Les règlements et les normes élaborés pour l’aquaculture sont appliqués principalement au moyen de conditions de permis d’aquaculture. Un exploitant est tenu de mettre en œuvre des plans de gestion de l’exploitation qui comprennent, entre autres, la gestion des maladies et des parasites, la prévention des fuites de poissons d’élevage dans l’environnement, la surveillance environnementale et la prévention du rejet de substances nocives dans les eaux poissonneuses. Les taux de conformité (évalués d’après les accusations portées) étaient de 98 % en 2011-2014 et sont passés à 100 % en 2015-2017. (Veuillez noter que la méthodologie associée au calcul de cet indicateur fait actuellement l’objet d’un examen. Si toutes les infractions détectées durant l’inspection des sites [y compris les infractions mineures pour lesquelles aucune accusation n’a été portée] sont incluses, le taux de conformité était de 83 % en 2017-2018. Cette méthode offre un plus haut niveau de granularité et de transparence quant à la conformité de l’industrie aux règlements et normes sur l’aquaculture.)
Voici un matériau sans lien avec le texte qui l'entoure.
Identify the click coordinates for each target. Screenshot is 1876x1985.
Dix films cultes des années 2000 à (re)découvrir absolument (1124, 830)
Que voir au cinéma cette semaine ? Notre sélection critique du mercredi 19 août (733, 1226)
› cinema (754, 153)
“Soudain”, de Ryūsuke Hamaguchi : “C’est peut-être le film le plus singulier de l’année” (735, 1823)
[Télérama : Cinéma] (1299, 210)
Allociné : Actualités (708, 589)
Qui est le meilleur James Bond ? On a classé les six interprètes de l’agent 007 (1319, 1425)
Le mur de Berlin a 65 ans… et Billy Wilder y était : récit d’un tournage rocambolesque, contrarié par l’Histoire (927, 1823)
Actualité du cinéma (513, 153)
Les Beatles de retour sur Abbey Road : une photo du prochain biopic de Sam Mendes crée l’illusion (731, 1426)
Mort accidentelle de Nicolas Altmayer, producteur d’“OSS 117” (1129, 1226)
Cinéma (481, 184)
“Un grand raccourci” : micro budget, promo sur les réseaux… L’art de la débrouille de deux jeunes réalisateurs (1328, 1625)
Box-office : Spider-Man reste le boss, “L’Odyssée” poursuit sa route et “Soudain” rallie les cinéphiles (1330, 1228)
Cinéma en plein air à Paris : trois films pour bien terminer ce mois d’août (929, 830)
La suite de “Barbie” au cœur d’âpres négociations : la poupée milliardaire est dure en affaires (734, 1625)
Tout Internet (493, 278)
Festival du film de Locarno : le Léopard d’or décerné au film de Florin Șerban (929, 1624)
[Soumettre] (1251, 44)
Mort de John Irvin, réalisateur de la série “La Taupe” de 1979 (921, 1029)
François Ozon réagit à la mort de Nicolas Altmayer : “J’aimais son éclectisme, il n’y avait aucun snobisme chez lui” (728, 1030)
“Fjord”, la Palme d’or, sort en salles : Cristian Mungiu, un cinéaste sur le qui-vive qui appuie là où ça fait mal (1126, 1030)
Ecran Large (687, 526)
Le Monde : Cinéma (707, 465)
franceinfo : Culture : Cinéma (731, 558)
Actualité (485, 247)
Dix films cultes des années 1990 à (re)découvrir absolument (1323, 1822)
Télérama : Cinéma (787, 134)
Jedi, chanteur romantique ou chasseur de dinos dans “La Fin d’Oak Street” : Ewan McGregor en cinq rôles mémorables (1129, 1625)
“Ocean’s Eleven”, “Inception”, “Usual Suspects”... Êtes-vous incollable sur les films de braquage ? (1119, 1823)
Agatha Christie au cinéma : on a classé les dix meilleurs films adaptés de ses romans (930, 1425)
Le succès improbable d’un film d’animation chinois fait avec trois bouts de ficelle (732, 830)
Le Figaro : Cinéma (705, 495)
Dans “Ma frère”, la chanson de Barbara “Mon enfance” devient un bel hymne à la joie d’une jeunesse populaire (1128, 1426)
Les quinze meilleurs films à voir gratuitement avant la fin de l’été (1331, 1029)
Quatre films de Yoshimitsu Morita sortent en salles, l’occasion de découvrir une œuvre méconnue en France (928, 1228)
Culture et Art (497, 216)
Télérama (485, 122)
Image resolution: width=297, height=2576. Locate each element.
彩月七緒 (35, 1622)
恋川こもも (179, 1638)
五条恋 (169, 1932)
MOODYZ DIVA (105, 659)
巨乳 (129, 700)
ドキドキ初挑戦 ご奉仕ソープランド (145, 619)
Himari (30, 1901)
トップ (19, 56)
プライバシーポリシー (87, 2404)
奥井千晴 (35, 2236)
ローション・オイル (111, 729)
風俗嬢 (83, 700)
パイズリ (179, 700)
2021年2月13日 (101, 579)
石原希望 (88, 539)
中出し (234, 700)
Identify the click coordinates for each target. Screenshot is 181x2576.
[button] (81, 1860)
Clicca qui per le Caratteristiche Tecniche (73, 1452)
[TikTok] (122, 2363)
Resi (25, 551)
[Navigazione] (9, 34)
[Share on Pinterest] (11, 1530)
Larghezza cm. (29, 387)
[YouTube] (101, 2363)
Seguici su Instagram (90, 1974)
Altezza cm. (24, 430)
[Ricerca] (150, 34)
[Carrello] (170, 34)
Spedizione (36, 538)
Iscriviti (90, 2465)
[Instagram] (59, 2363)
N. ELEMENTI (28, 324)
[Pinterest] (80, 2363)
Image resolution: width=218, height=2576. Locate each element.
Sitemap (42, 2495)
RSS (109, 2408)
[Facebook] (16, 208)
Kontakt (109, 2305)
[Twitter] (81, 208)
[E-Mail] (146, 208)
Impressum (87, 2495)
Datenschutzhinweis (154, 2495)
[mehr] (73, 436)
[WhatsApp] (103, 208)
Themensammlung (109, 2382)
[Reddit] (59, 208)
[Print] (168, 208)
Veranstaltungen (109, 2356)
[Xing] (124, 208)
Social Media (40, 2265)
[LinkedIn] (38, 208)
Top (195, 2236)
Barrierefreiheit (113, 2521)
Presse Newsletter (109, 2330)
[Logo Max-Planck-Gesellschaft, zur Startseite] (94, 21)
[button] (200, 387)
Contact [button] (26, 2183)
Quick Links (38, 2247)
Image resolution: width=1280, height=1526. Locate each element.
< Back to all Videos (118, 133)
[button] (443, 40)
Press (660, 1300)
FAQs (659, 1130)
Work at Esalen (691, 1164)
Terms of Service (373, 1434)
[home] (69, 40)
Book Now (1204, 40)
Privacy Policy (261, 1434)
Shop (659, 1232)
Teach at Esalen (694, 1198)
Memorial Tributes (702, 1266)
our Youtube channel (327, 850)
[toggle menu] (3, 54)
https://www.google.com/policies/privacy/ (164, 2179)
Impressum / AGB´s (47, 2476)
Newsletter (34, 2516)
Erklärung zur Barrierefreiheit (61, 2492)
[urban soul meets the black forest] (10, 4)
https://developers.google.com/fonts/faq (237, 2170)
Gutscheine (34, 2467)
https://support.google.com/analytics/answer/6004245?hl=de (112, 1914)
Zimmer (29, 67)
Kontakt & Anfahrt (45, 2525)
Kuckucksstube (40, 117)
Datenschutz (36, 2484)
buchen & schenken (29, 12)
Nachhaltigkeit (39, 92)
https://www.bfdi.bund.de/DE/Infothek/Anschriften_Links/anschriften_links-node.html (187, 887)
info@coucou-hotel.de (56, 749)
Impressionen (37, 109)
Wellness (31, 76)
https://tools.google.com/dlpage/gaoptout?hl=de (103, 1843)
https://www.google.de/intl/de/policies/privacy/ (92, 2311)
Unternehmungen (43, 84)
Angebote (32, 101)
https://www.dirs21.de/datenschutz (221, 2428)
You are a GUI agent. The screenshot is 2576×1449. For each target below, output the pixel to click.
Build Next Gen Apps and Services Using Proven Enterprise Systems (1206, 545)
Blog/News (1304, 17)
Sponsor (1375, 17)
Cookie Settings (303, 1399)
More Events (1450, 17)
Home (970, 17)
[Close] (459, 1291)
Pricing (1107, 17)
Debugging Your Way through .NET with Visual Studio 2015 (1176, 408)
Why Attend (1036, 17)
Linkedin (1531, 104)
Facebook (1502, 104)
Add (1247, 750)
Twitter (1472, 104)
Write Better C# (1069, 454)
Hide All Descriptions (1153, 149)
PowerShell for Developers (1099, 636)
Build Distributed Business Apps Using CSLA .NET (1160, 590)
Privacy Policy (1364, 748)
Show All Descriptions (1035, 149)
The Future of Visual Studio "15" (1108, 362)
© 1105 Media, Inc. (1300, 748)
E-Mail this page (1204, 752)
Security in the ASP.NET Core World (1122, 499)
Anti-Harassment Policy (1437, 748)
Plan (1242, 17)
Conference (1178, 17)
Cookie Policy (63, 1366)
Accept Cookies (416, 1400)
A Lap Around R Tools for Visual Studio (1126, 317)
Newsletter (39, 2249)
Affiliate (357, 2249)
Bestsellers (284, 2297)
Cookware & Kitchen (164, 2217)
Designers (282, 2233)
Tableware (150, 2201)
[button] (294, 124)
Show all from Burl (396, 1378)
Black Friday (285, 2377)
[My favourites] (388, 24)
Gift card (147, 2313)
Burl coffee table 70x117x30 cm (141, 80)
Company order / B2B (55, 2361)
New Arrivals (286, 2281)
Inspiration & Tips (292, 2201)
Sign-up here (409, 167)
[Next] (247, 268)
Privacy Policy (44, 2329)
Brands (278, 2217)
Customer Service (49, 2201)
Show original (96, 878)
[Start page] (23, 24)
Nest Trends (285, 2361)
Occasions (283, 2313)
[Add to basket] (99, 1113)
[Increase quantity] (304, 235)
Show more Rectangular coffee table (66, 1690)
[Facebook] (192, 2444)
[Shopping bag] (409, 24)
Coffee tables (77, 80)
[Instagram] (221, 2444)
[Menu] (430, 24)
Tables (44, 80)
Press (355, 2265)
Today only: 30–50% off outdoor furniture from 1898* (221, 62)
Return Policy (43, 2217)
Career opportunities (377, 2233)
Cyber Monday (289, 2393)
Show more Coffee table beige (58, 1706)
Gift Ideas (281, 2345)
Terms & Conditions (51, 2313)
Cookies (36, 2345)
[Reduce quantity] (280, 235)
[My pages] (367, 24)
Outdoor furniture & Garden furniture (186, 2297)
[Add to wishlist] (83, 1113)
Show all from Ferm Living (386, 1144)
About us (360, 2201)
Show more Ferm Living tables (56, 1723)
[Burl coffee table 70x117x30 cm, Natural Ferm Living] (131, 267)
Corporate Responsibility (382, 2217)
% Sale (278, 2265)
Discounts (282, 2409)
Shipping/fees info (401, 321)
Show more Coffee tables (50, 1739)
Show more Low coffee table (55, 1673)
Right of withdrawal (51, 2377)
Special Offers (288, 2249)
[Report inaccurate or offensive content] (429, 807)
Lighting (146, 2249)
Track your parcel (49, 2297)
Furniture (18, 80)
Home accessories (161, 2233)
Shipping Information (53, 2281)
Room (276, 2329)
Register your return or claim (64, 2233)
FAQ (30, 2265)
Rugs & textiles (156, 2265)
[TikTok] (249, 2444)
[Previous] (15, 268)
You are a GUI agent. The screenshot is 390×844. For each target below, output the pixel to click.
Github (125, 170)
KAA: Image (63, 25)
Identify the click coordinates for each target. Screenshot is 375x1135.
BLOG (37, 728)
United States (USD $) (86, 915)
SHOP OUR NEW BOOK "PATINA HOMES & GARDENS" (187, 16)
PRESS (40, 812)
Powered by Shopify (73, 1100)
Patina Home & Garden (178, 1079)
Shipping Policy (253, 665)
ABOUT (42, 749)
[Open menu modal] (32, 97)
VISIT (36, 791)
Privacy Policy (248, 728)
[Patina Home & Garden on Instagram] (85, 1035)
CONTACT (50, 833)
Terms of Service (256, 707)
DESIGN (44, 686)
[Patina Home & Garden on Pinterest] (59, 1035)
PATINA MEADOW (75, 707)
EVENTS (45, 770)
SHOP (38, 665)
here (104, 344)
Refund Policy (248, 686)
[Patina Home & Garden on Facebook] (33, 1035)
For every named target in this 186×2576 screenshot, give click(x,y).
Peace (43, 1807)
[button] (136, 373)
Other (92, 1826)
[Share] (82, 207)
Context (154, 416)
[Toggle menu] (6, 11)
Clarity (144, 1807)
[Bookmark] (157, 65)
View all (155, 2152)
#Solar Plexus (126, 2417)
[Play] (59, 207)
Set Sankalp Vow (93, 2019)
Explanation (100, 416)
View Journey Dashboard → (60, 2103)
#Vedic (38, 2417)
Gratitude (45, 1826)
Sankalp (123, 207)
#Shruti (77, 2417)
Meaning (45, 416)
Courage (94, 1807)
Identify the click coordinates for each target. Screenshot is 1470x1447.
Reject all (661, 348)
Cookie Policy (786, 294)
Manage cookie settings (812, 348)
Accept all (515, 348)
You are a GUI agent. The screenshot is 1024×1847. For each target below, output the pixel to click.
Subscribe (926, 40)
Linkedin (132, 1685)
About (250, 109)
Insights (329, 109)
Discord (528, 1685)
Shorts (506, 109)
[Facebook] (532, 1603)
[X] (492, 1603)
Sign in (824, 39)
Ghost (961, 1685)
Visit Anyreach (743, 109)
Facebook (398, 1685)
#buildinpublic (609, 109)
Il existe d’autres outils pertinents pour promouvoir l’utilisation durable des ressources aquatiques et la conservation de la biodiversité, par exemple le Code national sur l’introduction et le transfert d’organismes aquatiques de 2017, qui réglemente le déplacement intentionnel d’organismes aquatiques vivants (c.-à-d. poissons, mollusques et crustacés et végétaux) d’un plan d’eau à un autre. Ce Code permet de réduire les risques de propagation non intentionnelle de maladies ou d’organismes nuisibles, de modification de la composition génétique des espèces indigènes ou d’autres effets négatifs sur les écosystèmes environnants.

En outre, un système de rapports publics est en voie d’être créé pour démontrer l’engagement pris par le Canada et la responsabilité de l’industrie à l’égard de la production durable des produits de la mer. L’industrie de l’aquaculture prend également des mesures pour démontrer son engagement à l’égard des objectifs du Canada en matière de biodiversité en adoptant une certification par une tierce partie. Cette certification montre que l’exploitant respecte des normes complètes en matière d’environnement et de salubrité des aliments. À l’heure actuelle, au Canada, toutes les grandes entreprises salmonicoles, ainsi que certaines entreprises de mytiliculture et certains fournisseurs d’aliments pour animaux ont atteint divers niveaux de certification.